French cyclist (1921–1985)

Louis Caput (23 January 1921 - 1 January 1985) was a French professional racing cyclist and then team manager. He was born in Saint-Maur-des-Fosses, and won Paris–Tours in 1948, and two stages of the Tour de France. He was national champion in 1946.

==Career==
Caput rode as a professional from 1942 to 1957. René de Latour said:

Everybody liked Louis Caput, who became known to the crowds as P'tit Louis. And not only was Caput a likeable rider, he was a clever one who knew his job perfectly and I don't think I have ever seen him make a serious mistake on the road. Whenever he got into a break, he was the boss, the ruler of it. Little Louis was a great general of the pelotons, shouting encouragement, picking the right length for the relays and giving orders to his companions of the breakaway.

He rode the Tour de France nine times between 1947 and 1956, failing to finish six times but coming 45th in 1951, 54th in 1955, and 56th in 1956. He won stages in 1949 and 1955. He came third in the Tour of Flanders of 1950.

==Retirement==
Caput stopped racing in 1957 and went into the real estate business in Vincennes, an eastern suburb of Paris.
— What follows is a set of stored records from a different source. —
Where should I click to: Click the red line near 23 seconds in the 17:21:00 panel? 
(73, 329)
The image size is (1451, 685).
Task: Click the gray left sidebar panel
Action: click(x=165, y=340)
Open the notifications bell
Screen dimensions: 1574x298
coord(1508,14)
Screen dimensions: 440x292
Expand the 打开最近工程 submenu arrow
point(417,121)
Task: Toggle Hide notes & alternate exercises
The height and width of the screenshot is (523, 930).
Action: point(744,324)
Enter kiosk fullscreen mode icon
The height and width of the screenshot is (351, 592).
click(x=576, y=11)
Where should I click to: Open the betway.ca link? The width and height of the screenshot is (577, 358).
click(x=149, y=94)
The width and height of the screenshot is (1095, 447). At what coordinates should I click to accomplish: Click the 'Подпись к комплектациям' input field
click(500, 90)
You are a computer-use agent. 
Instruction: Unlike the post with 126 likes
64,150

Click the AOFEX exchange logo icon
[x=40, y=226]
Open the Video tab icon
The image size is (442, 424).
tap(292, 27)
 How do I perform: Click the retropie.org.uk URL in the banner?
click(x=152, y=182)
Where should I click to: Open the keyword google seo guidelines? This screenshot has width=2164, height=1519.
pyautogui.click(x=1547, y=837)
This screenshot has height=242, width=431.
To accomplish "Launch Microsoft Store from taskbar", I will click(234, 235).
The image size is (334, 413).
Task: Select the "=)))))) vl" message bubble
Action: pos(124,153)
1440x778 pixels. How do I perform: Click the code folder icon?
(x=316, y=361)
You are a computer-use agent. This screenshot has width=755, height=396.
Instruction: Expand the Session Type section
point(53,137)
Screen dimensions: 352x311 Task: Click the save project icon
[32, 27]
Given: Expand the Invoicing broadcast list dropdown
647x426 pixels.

In 1966 he became directeur sportif of a new team, Kamomé-Dilecta, sponsored by a maker of Japanese washing machines and a French bicycle company that had last had a team in the 1930s. The team soon ran into trouble and riders were no longer paid. "We were paid à la musette, which means only if we won. Kamomé was in financial difficulties," said one of the riders, Raymond Lebreton.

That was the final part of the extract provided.